Subsequently, Brent became president of CRS, Inc. (the computer subsidiary of the Charles Schwab & Company) undertaking its reorganization and sale. CRS was sold to National Data Corporation at which time Mr. Brent founded and became CEO and chairman of Hamilton Taft & Company.

Hamilton Taft & Company originated computer services for payroll tax reporting and processing trust funds exceeding four billion dollars annually throughout the United States. The company had over five hundred major corporations as clients, and had assets worth approximately eighty million dollars. It was acquired by CIGNA in 1984.

Subsequently, Brent founded the Laura Todd Cookie Company, which is fondly named, after his grandmother. In 1987 he sold the majority of stock to the San Francisco Sourdough Company. Laura Todd has one location in Chicago, four in California, and eleven in Europe.

From 1985 to 1999 Mr. Brent created both Baldwin Forrester Company (San Francisco) an Information System Consultant Firm and Bradford Adams & company (Palo Alto) a Digital Publishing Firm.

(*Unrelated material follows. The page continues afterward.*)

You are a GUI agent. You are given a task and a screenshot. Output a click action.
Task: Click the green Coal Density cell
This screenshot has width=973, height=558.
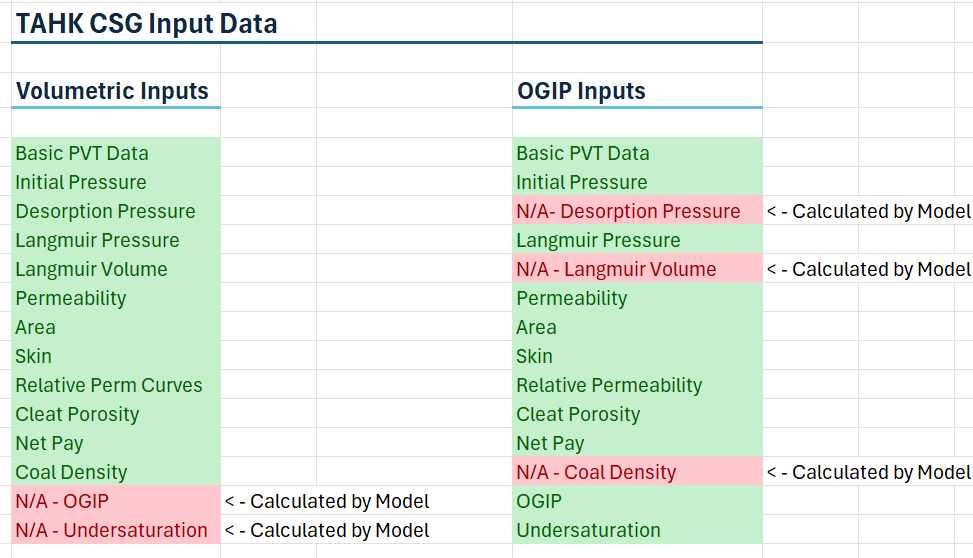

In 1989 Brent spearheaded a dramatic "turnaround" as CEO of Windjammer Cruises in Hawaii. From 1992 to 1994 he reorganized and then sold the assets of Stellar Net, Inc. to Envoy Corporation. Later, with partner James Patrick Sharp, Mr. Brent became the co-founder of Sharp 29, Inc in Honolulu, Hawaii. From 2004 to 2007, Brent created and operated Pearl Harbor Visitor Center.

Currently, Brent is a partner in Donegal Group Hawaii including the Hotel Aqua Marina in Waikiki.

==Acting==

Brent's acting debut in the movie Go for Broke premiered in the 2017 Hawaii International Film Festival.

Brent played Captain George Brackett in the musical South Pacific in 2017.

==Other activities==

Brent has been a director in the Marine Corps Command and Staff College and the Marine Corps University foundation. Has served for 15 years as a trustee of the summer camp for teenagers at Camp Pendleton, California, known as Devil Pups of America. He founded and sponsored the Annual Irish Sprint in San Francisco and Hawaii since 1979. Effective March 2010, this race is operated by the Marine Corps Marathon in Virginia. An avid runner, he has successfully completed sixteen marathons, including two in Boston, two in Honolulu, and two Marine Corps marathons. He swims competitively, plays tennis and polo. As one of the founders of Eldorado, Honolulu, and San Diego Polo Clubs Brent played for 29 years and was elected as governor of the western polo circuit for eight years. Brent was an American ambassador of the International Polo Federation (FIP) in 1982. Created the first movie on Polo Fundamentals as well as published POLO Gazette.